## INSTRUCCIONES
Copia sin cambios el pasaje del texto sobre la queja de Lafaurie que empieza en "La cosa no tendría" y llega hasta "intelectual y académica.", con estas últimas palabras incluidas.

## TEXTO MOSTRADO
===============

Uno de los peor evaluados, José Félix Lafaurie, se quejó a través de un trino en Twitter porque otro de los aspirantes recibió mayor puntaje.
El sentido de la inconformidad era que cómo una persona que “solo” había trabajado en una universidad, podía tener mejor puntuación que él, que tenía más experiencia laboral.
La cosa no tendría por qué ser motivo de reflexión. Simplemente, al indignado Lafaurie podría habérsele olvidado que estar en la academia también es trabajo y, por lo tanto, también es experiencia laboral.
Sin embargo, la declaración de Lafaurie – junto con muchas de las respuestas a su trino – refleja una profunda convicción de bastantes personas sobre la inutilidad de la academia.
No solo pasa en Colombia: podría sostenerse que en años recientes, en diversas partes del mundo, se ha presentado una suerte de rebelión de los personas con menos educación en contra de las posiciones, opiniones y prevenciones provenientes de la considerada élite intelectual y académica.
Eso es lo que demuestran los datos demográficos de quiénes votaron por Donald Trump, en favor del Brexit o del no en el plebiscito colombiano, posiciones todas que fueron fuertemente rechazadas por los académicos e intelectuales.

===============

## DATOS
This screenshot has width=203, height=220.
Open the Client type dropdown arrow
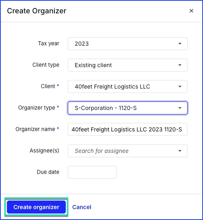pos(180,65)
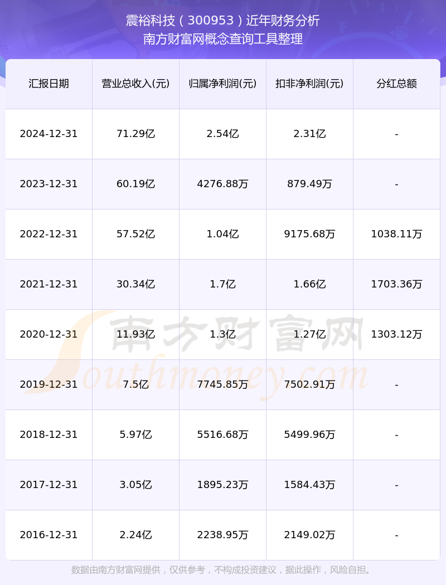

===============

## RESULTADO CORRECTO
La cosa no tendría por qué ser motivo de reflexión. Simplemente, al indignado Lafaurie podría habérsele olvidado que estar en la academia también es trabajo y, por lo tanto, también es experiencia laboral.
Sin embargo, la declaración de Lafaurie – junto con muchas de las respuestas a su trino – refleja una profunda convicción de bastantes personas sobre la inutilidad de la academia.
No solo pasa en Colombia: podría sostenerse que en años recientes, en diversas partes del mundo, se ha presentado una suerte de rebelión de los personas con menos educación en contra de las posiciones, opiniones y prevenciones provenientes de la considerada élite intelectual y académica.